→ **GOAL OF THE EXERCISE**
Answer these questions from the article on the science journalism award:
1. What is the title of Syriacus Buguzi's winning article?
2. What newspaper did he launch earlier this year, and in what language?
3. Who chose the award winners?

Top of PAGE TEXT

Image: Syriacuse Buguzi wins science journalism award. ©Ben Kahwa
Script grad wins science journalism award
- Syriacus Buguzi is one of four laureates in the Feature Article of the Year category.
A graduate of the Script Science Communication Skills for Journalists online course is among the winners of this year’s SciDev.Net Journalism Awards.
Syriacus Buguzi, a Tanzanian science journalist, is one of four laureates in the Feature Article of the Year category. His winning article, titled ‘COVID-19, lies and statistics: corruption and the pandemic’, is co-written by Fiona Broom, Aleida Rueda, and Joel Adriano.
The story impressed the judges with its in-depth analysis of the issue involving ‘secretive’ governments around the world. It highlights how data on COVID-19 deaths and cases goes unreported in many countries and that corruption and secrecy is putting lives at risk.
Syriacus and his colleagues saw off competition from other feature articles. These included pieces about a predicted mass exodus of health staff following COVID-19 and polluters in Africa escaping justice.
One of the shortlisted entries was a feature article titled research ‘colonialism’ still ‘plaguing’ Africa. Another feature article looked at taxi drivers putting themselves and passengers at risk by fuelling their cars on cheaper domestic gas.
Earlier this year, Syriacus was in the headlines when he launched the first science newspaper in Kiswahili called MwanaSayansi.
Commenting on his award win Syriacus said, “The COVID-19 pandemic has highlighted the importance of access to real data in decision-making and in Tanzania where statistics about the pandemic were largely kept a state secret, journalists like me were facing tough choices as we endeavoured to cover the disease accurately.
“Being awarded for covering this investigative piece is reminiscent of the days when my country wasn’t ready to tackle the crisis through universally accepted scientific principles but opted for political approaches.
“I feel encouraged by the award to continue pursuing science stories of public interest, with passion.”
Science journalism award
The global journalism awards are in recognition of the impactful contributions that SciDev.Net writers have made around the world. Often their stories are written in challenging circumstances. This includes in areas affected by the COVID-19 pandemic as well as political instability.
The winners were chosen by SciDev.Net’s Editorial Advisory Group, based on a shortlist drawn up by SciDev.Net editors.

Bottom of PAGE TEXT
Top of INFORMATION SHOWN

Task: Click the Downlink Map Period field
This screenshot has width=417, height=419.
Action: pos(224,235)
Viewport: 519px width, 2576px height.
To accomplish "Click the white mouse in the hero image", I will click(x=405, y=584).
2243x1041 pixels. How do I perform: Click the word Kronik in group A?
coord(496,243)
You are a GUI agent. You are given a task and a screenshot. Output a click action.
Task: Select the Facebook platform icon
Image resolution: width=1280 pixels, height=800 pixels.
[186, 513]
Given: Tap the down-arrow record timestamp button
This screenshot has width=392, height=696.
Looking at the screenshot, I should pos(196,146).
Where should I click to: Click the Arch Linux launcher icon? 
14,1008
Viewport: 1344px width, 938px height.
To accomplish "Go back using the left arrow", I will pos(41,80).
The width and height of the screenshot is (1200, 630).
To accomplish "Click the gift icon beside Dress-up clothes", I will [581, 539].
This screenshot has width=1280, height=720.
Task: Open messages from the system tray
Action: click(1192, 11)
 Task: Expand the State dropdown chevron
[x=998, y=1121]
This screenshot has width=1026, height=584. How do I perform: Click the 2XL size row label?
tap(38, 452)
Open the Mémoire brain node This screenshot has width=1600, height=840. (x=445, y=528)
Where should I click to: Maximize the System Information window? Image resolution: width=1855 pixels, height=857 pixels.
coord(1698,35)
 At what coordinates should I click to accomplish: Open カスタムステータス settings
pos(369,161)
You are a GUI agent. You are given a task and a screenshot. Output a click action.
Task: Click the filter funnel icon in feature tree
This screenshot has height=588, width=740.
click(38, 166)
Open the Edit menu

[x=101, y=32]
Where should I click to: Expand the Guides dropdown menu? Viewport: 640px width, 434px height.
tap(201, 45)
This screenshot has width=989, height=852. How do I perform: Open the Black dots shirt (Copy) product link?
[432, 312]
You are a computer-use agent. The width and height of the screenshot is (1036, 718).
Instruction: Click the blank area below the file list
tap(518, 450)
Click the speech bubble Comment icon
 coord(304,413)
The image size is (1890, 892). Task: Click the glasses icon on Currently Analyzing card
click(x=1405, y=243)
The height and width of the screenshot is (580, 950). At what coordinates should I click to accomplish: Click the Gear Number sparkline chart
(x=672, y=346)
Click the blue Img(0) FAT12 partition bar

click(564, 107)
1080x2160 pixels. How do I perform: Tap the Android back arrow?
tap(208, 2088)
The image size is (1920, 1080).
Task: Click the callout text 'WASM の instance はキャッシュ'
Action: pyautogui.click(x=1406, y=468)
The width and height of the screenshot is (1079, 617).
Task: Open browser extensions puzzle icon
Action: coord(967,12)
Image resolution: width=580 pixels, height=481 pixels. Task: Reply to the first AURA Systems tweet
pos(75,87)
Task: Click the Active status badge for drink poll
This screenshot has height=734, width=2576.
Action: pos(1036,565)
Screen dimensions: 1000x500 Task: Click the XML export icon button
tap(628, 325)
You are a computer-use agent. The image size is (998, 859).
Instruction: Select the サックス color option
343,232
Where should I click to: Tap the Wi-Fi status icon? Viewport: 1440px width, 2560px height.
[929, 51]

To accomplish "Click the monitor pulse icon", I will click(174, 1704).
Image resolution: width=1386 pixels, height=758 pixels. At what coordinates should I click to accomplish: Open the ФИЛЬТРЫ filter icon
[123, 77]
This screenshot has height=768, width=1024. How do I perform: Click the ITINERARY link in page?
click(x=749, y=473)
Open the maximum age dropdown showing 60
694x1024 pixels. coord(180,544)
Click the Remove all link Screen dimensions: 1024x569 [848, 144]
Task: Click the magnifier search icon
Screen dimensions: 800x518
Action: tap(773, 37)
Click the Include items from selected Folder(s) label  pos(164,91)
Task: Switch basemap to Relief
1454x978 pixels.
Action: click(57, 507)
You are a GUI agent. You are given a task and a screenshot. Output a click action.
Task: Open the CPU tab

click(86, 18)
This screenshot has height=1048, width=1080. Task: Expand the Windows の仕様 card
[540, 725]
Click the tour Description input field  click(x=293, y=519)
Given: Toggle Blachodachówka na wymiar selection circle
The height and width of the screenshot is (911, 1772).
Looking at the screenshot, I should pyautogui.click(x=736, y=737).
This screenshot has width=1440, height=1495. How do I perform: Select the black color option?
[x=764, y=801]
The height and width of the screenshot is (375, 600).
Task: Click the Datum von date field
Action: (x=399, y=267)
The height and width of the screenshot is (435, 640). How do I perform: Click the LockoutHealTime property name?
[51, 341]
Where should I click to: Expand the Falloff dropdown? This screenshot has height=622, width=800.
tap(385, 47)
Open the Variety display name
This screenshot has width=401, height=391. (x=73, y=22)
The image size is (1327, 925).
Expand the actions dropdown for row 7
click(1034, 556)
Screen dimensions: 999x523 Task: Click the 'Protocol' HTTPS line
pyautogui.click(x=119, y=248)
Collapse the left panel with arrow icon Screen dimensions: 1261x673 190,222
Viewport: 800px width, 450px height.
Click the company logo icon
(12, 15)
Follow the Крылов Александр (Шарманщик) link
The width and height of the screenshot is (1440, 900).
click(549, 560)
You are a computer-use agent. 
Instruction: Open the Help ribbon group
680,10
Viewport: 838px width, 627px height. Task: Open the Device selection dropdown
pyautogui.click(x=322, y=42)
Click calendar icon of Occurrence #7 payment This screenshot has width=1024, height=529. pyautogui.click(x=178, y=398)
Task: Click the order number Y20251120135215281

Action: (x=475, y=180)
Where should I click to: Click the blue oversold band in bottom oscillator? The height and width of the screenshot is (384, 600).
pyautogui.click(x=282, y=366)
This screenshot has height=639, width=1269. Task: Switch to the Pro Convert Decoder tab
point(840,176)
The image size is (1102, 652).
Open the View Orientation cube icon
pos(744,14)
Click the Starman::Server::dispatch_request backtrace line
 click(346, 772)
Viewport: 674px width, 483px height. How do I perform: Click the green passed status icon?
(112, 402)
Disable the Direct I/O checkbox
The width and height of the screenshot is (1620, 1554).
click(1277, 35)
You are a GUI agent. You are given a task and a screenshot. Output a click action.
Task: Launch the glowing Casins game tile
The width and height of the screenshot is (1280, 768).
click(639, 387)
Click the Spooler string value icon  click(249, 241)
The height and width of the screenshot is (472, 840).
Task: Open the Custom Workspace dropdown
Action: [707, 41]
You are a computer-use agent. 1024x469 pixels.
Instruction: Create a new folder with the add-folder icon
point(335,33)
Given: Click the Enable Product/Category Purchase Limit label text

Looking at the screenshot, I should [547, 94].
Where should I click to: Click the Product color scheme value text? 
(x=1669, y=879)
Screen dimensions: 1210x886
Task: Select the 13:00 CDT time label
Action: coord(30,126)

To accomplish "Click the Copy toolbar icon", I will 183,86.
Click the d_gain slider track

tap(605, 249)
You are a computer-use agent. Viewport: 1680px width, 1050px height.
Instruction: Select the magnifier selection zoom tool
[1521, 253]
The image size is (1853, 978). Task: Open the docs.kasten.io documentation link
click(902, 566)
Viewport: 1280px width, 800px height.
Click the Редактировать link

Bottom of INFORMATION SHOWN

→ **OUTPUT OF THE EXERCISE**
1. ‘COVID-19, lies and statistics: corruption and the pandemic’
2. MwanaSayansi, the first science newspaper in Kiswahili
3. SciDev.Net’s Editorial Advisory Group, working from a shortlist drawn up by SciDev.Net editors